A month out, Milano Cortina 2026 is shaping up to be a muted Olympics
Chris Jones reports from Italy ahead of the Milano Cortina Olympics.
The singing never stopped at San Siro on Sunday night, not until long after Inter Milan had dismantled Bologna, and the joyous home supporters had expressed their appreciation enough.
Olympic organizers must be hoping for a similarly enthusiastic chorus when the same stadium hosts the Opening Ceremony on Feb. 6.
Whether this soccer capital — Inter and AC Milan are the city’s undisputed sporting giants — will find its appetite for hockey and figure skating remains a worrisome question.
A month out, Milano Cortina 2026 is shaping up to be a muted Olympics. With venues spread across four different clusters in northern Italy and slow ticket sales among locals, it’s all feeling a little thin.
In Milan, for the moment, the Olympics are close to invisible, except for the unkind attention brought by the Milano Santagiulia hockey arena, still under obvious construction.
A temporary store in the city’s famed Piazza del Duomo is the only other reminder of glories to come, but the thousands of weekend visitors to the square were more taken with the towering Christmas tree still occupying it.
The city’s other venues are makeshift and far afield.
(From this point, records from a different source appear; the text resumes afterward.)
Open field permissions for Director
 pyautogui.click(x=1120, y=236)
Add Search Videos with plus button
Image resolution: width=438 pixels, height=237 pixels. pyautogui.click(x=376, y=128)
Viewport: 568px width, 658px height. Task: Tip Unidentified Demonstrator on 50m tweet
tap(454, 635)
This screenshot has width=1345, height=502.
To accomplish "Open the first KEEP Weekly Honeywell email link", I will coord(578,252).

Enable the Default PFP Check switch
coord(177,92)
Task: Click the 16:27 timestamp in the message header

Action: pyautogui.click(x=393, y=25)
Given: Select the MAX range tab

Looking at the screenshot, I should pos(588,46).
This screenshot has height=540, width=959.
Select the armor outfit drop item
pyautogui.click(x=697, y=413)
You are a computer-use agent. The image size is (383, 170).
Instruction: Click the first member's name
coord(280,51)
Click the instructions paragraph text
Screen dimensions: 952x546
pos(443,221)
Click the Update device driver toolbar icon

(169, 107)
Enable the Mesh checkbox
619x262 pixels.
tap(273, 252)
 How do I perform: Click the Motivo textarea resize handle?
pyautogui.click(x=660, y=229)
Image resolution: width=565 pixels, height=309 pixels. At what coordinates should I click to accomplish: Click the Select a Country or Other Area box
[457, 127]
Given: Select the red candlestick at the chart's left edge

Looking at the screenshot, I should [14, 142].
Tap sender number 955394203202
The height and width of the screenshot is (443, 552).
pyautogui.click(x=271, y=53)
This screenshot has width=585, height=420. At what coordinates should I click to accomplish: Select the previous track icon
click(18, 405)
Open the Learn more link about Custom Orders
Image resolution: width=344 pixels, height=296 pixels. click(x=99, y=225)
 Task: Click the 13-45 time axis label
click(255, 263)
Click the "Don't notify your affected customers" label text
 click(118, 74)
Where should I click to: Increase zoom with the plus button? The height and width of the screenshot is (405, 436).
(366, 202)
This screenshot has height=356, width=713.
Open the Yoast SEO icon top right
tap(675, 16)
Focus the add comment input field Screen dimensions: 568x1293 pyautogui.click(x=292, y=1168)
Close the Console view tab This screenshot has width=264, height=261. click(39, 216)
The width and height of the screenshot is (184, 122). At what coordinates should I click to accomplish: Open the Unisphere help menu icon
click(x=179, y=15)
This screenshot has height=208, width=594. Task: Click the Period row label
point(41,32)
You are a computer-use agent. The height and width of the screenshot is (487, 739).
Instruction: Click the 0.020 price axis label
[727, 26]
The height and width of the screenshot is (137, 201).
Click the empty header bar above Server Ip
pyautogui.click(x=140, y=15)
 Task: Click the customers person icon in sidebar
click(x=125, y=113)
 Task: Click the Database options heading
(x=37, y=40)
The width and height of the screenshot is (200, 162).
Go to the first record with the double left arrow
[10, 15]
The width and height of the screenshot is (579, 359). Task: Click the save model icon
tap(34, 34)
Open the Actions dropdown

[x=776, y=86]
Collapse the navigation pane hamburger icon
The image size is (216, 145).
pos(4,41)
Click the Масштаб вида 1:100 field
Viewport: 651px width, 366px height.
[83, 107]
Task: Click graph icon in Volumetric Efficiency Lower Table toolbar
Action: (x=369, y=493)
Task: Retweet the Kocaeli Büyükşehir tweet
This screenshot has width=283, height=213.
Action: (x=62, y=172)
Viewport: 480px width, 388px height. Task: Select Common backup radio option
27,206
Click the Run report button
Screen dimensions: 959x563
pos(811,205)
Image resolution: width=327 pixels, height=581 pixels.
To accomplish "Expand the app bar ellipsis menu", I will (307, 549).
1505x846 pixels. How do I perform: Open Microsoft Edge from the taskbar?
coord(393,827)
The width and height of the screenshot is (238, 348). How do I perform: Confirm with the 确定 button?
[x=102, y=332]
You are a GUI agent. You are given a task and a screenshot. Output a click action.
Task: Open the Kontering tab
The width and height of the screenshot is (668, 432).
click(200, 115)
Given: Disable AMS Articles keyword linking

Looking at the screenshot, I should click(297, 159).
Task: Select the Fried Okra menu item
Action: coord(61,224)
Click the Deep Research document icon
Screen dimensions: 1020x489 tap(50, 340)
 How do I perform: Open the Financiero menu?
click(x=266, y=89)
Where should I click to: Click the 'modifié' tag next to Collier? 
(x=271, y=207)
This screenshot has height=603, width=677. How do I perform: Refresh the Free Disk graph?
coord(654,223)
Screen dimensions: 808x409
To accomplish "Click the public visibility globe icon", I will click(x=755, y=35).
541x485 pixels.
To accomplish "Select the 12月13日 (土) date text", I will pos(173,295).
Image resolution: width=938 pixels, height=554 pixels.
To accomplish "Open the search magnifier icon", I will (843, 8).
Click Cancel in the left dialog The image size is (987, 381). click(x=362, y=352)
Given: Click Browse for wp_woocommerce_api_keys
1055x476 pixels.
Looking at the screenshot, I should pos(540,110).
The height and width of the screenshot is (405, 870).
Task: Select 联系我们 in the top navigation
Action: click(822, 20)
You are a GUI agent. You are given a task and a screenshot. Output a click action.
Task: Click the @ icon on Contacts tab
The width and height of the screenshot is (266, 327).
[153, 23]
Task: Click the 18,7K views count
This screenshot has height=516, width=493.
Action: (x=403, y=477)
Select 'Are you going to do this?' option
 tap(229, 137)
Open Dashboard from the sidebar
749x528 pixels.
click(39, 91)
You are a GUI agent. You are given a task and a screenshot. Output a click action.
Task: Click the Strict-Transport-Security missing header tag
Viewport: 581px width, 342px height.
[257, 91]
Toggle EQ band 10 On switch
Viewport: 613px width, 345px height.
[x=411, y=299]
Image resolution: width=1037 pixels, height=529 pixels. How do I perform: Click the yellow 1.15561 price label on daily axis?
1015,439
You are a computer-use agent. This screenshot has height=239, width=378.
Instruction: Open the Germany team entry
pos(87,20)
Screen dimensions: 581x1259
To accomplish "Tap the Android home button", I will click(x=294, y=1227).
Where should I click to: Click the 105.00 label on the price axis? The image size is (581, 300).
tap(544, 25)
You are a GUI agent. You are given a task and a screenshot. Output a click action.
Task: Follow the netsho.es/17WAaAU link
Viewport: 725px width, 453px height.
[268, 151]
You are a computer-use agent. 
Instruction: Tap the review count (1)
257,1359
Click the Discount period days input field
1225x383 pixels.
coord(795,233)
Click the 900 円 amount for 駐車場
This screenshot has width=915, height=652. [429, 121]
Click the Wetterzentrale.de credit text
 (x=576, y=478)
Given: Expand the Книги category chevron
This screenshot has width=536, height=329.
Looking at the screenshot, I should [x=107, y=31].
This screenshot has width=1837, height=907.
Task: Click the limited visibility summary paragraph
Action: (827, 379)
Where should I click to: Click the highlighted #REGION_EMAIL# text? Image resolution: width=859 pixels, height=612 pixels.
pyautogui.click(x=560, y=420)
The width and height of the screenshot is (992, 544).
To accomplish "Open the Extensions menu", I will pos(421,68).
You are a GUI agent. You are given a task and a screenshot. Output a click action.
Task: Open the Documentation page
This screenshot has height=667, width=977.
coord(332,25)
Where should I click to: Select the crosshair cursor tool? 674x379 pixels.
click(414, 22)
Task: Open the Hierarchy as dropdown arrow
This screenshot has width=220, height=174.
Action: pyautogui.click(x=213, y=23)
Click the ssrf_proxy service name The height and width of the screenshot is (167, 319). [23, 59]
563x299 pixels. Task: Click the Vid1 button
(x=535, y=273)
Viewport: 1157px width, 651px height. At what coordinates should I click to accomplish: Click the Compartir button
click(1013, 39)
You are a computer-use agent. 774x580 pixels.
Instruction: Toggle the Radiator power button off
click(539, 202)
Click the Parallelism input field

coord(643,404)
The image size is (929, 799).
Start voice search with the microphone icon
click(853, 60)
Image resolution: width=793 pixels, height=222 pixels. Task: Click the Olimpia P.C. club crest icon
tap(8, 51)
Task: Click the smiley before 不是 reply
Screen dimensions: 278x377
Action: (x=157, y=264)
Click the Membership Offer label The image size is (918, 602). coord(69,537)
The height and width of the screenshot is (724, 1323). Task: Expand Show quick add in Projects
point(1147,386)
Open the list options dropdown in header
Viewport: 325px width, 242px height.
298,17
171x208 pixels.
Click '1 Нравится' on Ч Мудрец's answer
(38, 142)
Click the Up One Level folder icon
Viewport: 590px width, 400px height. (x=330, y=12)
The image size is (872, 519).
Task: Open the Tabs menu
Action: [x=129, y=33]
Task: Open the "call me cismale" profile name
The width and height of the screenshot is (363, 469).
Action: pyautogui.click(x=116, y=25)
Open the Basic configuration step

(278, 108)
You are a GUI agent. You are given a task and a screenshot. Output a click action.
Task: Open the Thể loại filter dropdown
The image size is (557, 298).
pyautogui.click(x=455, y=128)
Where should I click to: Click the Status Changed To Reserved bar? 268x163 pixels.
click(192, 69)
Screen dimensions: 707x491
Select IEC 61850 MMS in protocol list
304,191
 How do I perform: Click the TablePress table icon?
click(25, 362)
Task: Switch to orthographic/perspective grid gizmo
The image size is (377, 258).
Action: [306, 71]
Figure skating and long track speed skating will be held in Assago, to the south. A second, smaller hockey rink and short track speed skating will be housed at Fiera Milano, a sprawling collection of exhibit halls in Rho, far to the west.
The entire complex, which looks more like an enormous import-export operation, was locked up and silent on Sunday, unless a train streaked past.
Apart from the Milano Santagiulia, the only purpose-built site in the city is its athletes’ village, one of six dotting northern Italy.